## Raw data
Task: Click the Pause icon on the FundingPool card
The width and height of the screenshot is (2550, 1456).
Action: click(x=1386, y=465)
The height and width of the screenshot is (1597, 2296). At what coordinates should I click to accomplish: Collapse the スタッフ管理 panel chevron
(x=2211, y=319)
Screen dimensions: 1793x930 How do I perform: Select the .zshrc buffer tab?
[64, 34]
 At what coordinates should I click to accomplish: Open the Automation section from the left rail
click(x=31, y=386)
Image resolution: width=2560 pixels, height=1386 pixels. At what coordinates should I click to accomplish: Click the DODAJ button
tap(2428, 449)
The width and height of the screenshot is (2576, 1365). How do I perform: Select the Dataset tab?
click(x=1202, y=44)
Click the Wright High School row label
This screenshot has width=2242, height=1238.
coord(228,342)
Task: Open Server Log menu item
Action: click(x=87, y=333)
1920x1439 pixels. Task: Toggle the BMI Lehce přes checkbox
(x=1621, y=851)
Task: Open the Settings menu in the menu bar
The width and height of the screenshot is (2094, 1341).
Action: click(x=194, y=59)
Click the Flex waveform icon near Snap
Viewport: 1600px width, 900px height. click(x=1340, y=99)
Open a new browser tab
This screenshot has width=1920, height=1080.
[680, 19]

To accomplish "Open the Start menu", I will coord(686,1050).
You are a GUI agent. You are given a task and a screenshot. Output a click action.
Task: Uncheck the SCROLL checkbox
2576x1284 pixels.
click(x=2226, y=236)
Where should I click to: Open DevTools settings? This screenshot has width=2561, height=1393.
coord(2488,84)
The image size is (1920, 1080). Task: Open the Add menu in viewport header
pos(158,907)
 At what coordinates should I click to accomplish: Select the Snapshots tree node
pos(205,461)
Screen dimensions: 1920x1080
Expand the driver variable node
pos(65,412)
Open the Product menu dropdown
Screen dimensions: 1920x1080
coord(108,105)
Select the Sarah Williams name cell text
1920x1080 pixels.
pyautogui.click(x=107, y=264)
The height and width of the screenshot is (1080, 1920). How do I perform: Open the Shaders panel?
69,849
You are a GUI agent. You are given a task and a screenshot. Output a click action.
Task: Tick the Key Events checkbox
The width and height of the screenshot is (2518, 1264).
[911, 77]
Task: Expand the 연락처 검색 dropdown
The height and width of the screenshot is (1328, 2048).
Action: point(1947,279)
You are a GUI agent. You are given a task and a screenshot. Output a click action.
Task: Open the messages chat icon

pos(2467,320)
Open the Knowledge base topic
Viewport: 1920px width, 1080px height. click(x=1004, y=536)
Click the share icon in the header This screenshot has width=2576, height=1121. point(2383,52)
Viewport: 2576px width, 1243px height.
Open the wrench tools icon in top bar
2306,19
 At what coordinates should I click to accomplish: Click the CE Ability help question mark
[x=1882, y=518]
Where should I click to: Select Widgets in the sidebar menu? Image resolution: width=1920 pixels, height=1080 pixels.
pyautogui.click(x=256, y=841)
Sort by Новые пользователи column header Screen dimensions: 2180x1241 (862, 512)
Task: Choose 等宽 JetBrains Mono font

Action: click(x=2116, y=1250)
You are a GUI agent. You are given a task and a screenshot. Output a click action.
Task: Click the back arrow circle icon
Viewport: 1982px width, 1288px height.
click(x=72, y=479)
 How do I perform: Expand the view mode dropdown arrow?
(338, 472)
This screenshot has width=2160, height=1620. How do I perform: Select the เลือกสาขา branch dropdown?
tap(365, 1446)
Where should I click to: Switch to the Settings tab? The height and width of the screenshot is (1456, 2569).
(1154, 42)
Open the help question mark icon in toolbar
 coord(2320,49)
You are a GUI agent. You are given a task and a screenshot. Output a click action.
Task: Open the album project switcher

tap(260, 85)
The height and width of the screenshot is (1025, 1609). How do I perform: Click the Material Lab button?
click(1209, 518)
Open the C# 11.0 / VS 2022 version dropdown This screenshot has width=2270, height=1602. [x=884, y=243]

## Activity
Starting with the line that contains "Viewport: 2576px width, 1243px height.", copy each line through the end of the data exactly, and leave out all earlier lines.

## Output of the task
Viewport: 2576px width, 1243px height.
Open the wrench tools icon in top bar
2306,19
 At what coordinates should I click to accomplish: Click the CE Ability help question mark
[x=1882, y=518]
Where should I click to: Select Widgets in the sidebar menu? Image resolution: width=1920 pixels, height=1080 pixels.
pyautogui.click(x=256, y=841)
Sort by Новые пользователи column header Screen dimensions: 2180x1241 (862, 512)
Task: Choose 等宽 JetBrains Mono font

Action: click(x=2116, y=1250)
You are a GUI agent. You are given a task and a screenshot. Output a click action.
Task: Click the back arrow circle icon
Viewport: 1982px width, 1288px height.
click(x=72, y=479)
 How do I perform: Expand the view mode dropdown arrow?
(338, 472)
This screenshot has width=2160, height=1620. How do I perform: Select the เลือกสาขา branch dropdown?
tap(365, 1446)
Where should I click to: Switch to the Settings tab? The height and width of the screenshot is (1456, 2569).
(1154, 42)
Open the help question mark icon in toolbar
 coord(2320,49)
You are a GUI agent. You are given a task and a screenshot. Output a click action.
Task: Open the album project switcher

tap(260, 85)
The height and width of the screenshot is (1025, 1609). How do I perform: Click the Material Lab button?
click(1209, 518)
Open the C# 11.0 / VS 2022 version dropdown This screenshot has width=2270, height=1602. [x=884, y=243]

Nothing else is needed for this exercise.